* _EXERCISE MATERIALS_

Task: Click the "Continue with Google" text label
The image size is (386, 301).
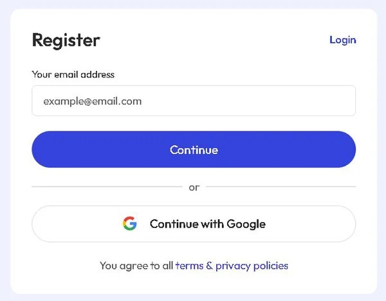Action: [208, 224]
* * *
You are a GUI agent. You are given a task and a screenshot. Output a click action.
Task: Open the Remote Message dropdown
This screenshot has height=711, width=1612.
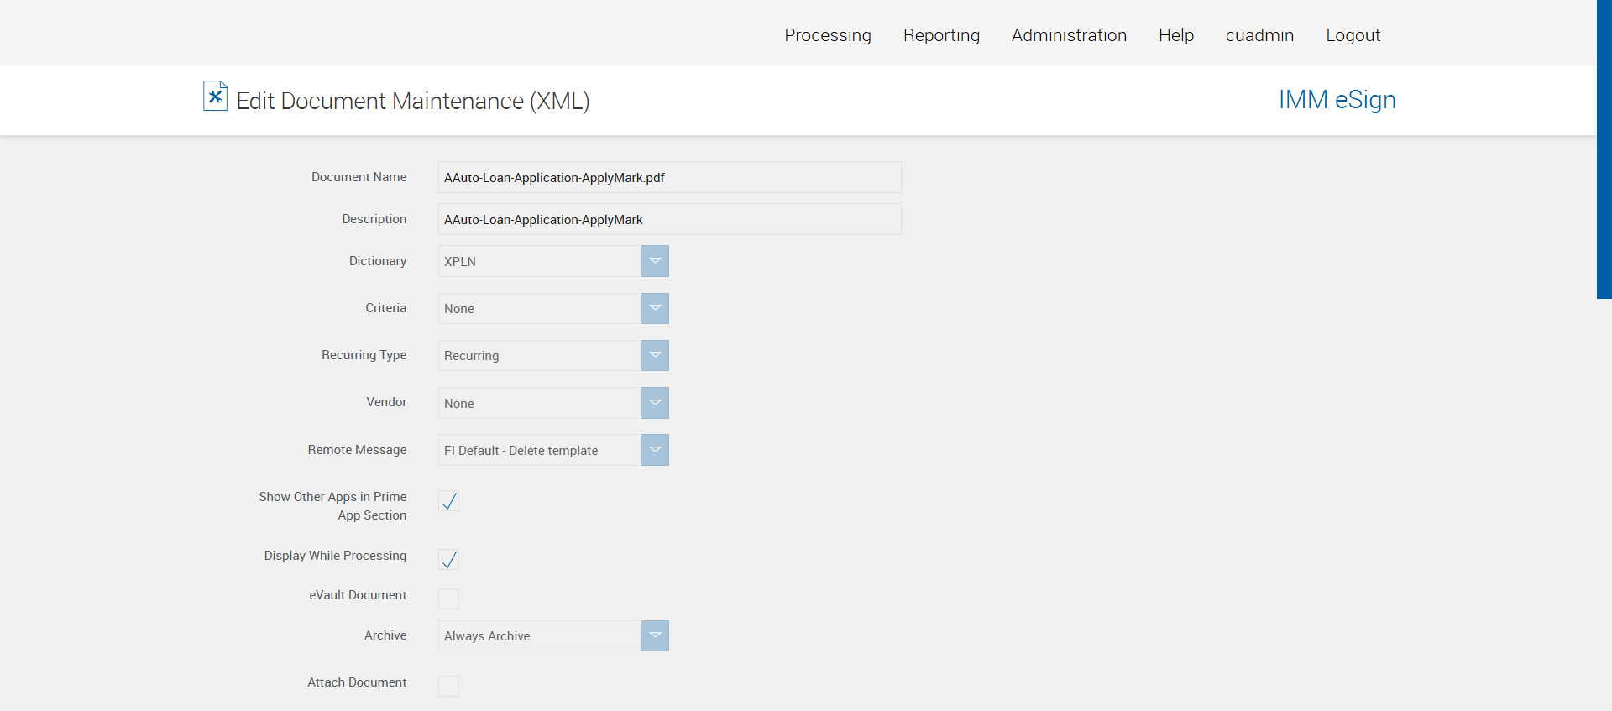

* _TASK OBJECTIVE_
Copy the lines of the records word for word, from the line that contains "You are a GUI" through the line that contains "This screenshot has height=711, width=1612.", including both of those lines.

* _RIGHT ANSWER_
You are a GUI agent. You are given a task and a screenshot. Output a click action.
Task: Open the Remote Message dropdown
This screenshot has height=711, width=1612.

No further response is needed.